Google
 

Friday, June 15, 2018

Educational Games for Elementary School Science Lessons

Educational games can be useful in helping to reinforce concepts and content. A good game can keep students engaged while also helping them develop some thinking skills at the same time. You could create your own games on platforms like Kahoot or Metaverse, but those might not provide the depth of context that professionally developed games provide. If you're an elementary school teacher looking for some games to use in science lessons, take a look at the following five games that I frequently share with other teachers. 

Peep and the Big Wide World, produced by WGBH, offers a great collection of online games, videos, and offline activities designed to help students learn and practice skills in math and science. One emphasis of the games that I tried is recognizing patterns. In all there are twenty-one online games available through Peep and the Big Wide World.

Shutterbugs Wiggle and Stomp is an educational game produced by the Smithsonian. The purpose of the game is to help children recognize the movements of animals. In the game children move through a virtual zoo with a zoo keeper. As they go through the virtual zoo the zoo keeper will ask students to take pictures of animals who are demonstrating running, jumping, stomping, and other movements. Shutterbugs Wiggle and Stomp can be played online. The game is also available as a free iPad app and as an Android app.

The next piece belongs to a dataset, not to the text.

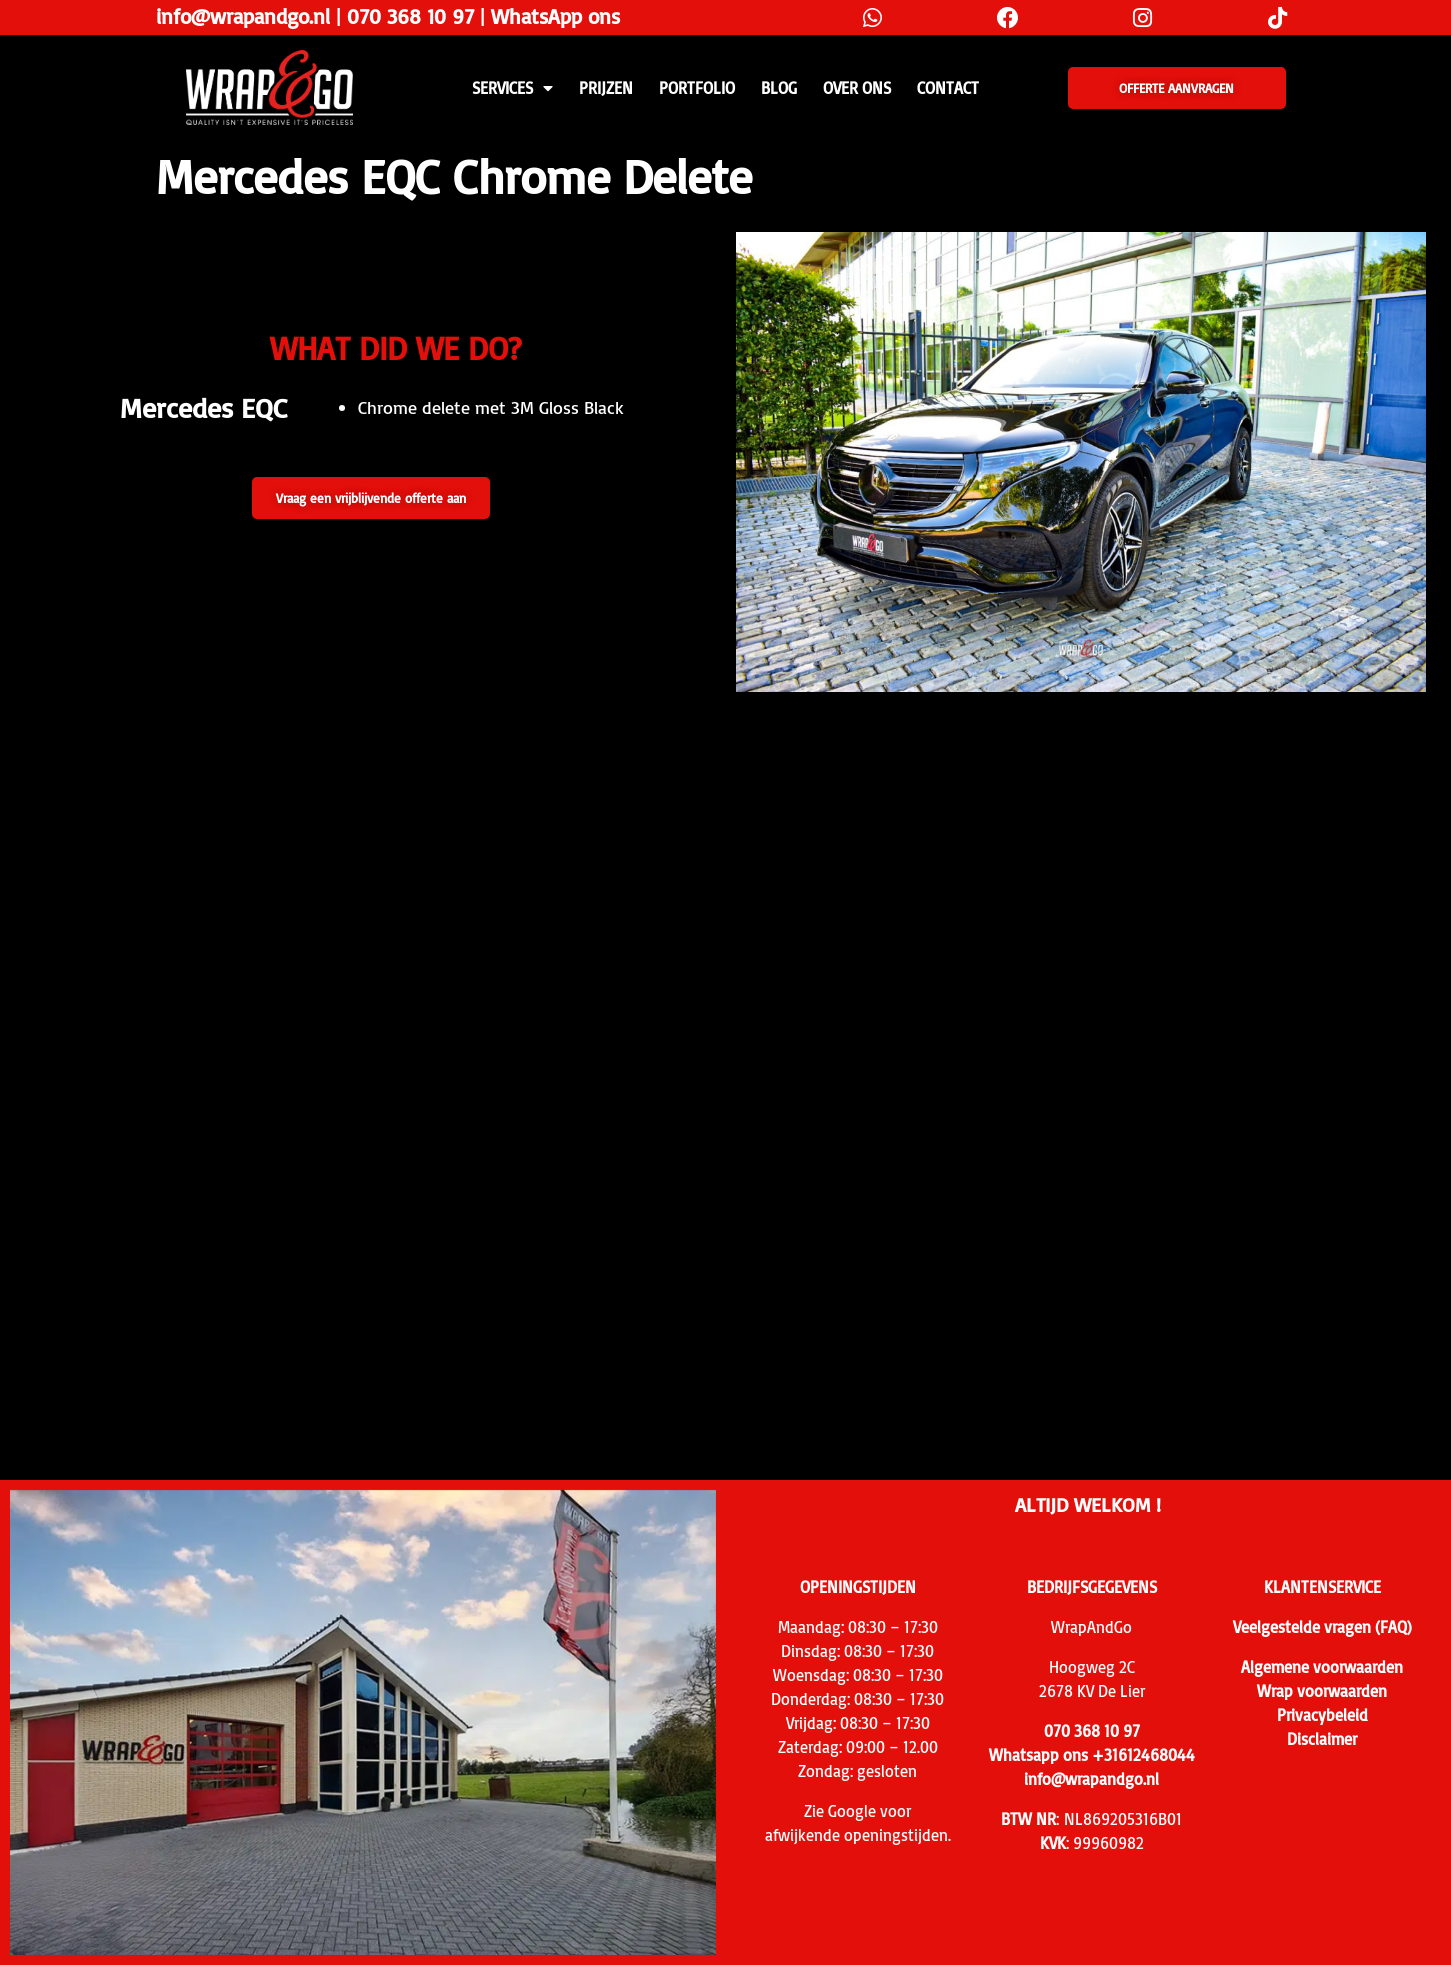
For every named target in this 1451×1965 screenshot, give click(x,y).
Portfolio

Habitats is a fun little game from the Smithsonian Science Education Center. The online game challenges elementary school to match animals to their habitats. The game shows students images representative of four habitats; desert, coral reef, jungle, and marsh. Students drag pictures of animals from a list to their corresponding habitats. Students receive instant feedback on each move they make in the game. Once an animal has been placed in the correct habitat students can click on it to learn more about it in the Encyclopedia of Life.

Aquation is a free game offered by the the Smithsonian Science Education Center. The game, designed for students in upper elementary school or middle school, teaches students about the distribution of clean water and what can be done to balance global water resources. In the game students select a region to explore its current water supplies. Based on the information provided students take action in the form of building desalination plants, conducting further research, reacting to natural events, and attempting to move water between regions. Aquation can be played in a web browser. It is also available as a free iPad app and as a free Android app.

Feed the Dingo is a fun game that teaches students about the importance of maintaining balanced ecosystems. In the game students have to build and maintain a desert ecosystem. The game begins with a blank slate to which students have to add plants and animals. The game plays out over twelve virtual days. Each day students have to add more elements in order to maintain balance in the ecosystem. At the end of each day students are given feedback as to which plants and animals are healthy, which are in danger, and which have died.